While often used as a metaphor, the phrase "it's a tricky business" also applies to the act of running a business itself. There is nothing simple about juggling the logistics of business, the federal and California laws that apply to it and the multitude of contracts and employees that factor into the mix.

When one element overlaps another, the brew becomes even more complex. For example, complex debates over the construction and enforceability of employment contracts can take infinitely various forms.

In one recent case, some employees of a defunct law firm were haunted by the trustees of creditors for that firm who were seeking to recoup the firm's losses. When the firm went under, certain project work remained unfinished. As is understandable, the firm's former partners continued some of that unfinished project work as they moved to new firms.

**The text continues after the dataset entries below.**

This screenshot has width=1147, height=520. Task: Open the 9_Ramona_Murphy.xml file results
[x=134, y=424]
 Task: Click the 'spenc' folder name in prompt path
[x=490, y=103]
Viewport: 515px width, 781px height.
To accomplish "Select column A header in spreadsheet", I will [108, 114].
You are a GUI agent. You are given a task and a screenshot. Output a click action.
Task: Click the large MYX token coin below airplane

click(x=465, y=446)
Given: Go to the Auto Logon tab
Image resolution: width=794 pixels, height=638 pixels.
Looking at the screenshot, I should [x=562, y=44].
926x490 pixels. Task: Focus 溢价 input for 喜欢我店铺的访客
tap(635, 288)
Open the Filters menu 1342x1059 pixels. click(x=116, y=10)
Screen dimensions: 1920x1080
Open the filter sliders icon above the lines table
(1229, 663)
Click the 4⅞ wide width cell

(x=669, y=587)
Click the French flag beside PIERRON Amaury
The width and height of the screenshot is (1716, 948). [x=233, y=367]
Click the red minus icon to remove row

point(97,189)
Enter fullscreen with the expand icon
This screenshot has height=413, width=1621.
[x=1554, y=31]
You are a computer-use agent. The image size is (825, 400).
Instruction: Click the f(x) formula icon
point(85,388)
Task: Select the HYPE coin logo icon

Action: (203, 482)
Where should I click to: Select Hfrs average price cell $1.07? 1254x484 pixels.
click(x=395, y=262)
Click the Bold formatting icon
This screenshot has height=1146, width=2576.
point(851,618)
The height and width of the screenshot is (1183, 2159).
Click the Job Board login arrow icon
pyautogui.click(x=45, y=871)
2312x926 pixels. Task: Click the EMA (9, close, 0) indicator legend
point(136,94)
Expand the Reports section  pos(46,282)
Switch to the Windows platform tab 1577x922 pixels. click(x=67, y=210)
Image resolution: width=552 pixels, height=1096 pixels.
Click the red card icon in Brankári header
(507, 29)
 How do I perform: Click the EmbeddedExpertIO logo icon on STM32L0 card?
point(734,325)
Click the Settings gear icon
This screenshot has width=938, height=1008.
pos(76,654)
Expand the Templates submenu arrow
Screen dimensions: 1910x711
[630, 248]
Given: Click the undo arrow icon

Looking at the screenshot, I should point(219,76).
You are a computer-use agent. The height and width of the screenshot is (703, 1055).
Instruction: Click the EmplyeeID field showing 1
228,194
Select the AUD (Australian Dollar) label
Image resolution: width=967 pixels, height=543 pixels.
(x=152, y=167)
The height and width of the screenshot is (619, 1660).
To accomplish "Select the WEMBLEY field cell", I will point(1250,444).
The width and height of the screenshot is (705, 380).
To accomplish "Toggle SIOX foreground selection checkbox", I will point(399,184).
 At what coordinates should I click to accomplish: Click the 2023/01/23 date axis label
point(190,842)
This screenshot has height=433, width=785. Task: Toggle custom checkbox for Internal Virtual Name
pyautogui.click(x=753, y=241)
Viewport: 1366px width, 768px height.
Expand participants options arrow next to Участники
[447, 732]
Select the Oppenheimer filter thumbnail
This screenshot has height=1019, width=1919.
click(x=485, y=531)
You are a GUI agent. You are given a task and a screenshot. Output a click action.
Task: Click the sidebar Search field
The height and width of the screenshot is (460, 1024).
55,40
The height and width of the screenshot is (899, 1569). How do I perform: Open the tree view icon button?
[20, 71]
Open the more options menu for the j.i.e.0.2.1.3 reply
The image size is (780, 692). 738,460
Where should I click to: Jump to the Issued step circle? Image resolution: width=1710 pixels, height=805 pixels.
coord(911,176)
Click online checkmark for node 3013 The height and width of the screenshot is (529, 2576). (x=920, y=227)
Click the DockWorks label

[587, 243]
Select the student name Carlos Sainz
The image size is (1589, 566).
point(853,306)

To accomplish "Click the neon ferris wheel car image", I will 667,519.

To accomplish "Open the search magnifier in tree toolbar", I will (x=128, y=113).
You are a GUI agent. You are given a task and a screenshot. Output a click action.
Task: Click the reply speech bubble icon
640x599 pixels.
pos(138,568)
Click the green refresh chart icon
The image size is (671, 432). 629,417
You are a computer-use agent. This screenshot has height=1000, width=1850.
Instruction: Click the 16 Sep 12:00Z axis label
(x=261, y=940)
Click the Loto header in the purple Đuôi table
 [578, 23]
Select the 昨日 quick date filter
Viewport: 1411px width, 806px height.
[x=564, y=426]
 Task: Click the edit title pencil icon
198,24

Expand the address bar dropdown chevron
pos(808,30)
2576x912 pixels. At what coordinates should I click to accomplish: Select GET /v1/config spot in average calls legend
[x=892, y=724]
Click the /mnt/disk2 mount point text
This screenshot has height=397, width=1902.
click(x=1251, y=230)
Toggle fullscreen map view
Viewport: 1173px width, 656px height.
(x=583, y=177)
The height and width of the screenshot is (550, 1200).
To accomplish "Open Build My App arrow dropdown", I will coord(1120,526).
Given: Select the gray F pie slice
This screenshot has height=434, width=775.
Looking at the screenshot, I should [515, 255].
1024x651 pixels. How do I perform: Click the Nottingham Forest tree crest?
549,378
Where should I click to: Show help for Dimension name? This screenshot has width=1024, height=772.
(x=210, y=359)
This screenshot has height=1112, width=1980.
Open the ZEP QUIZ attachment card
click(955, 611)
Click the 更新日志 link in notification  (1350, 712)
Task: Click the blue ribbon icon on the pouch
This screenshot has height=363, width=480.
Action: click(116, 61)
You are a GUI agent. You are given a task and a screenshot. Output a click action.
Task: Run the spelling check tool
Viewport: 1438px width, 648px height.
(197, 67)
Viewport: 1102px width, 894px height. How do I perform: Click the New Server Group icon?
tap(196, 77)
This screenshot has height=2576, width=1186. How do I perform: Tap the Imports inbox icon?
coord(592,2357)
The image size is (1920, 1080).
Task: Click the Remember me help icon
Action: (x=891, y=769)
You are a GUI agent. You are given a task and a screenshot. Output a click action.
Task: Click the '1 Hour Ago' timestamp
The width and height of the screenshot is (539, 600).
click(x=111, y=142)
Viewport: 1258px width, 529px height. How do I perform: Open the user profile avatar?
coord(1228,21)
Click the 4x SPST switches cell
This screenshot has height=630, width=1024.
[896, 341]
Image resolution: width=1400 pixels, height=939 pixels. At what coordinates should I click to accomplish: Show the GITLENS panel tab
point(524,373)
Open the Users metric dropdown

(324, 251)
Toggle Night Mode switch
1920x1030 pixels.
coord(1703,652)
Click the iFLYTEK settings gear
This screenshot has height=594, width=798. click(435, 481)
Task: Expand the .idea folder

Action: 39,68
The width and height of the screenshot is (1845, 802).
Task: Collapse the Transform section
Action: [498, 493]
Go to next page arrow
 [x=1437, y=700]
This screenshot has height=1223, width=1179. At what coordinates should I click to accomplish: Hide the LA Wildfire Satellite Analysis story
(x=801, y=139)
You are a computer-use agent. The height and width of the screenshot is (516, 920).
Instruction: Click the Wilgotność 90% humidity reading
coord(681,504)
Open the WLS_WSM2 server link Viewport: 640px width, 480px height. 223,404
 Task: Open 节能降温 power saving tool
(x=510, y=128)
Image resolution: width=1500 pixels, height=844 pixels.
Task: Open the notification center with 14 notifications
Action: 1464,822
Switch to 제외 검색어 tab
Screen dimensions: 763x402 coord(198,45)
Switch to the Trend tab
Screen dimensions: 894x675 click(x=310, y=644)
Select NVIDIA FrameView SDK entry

The trustees alleged that the profits from the originally unfinished work, which was billed on an hourly rather than a contingent basis, belonged to the defunct law firm, rather than the new firms where the former partners were subsequently employed. However, the New York judge who heard the case disagreed with the trustees.

Under New York law, the defunct firm retained no rights or responsibilities to such unfinished work. As a result, the firms where the former partners now work are thus entitled to keep the profits of the work they finished while employed there.

Business is complicated, so it logically follows that business lawsuits tend to be quite complicated as well. Whether you are an employee, an employer, a trustee, a creditor or some other puzzle piece in the jumble of business, when a dispute arises, it is critical to have competent legal representation to help you unravel it.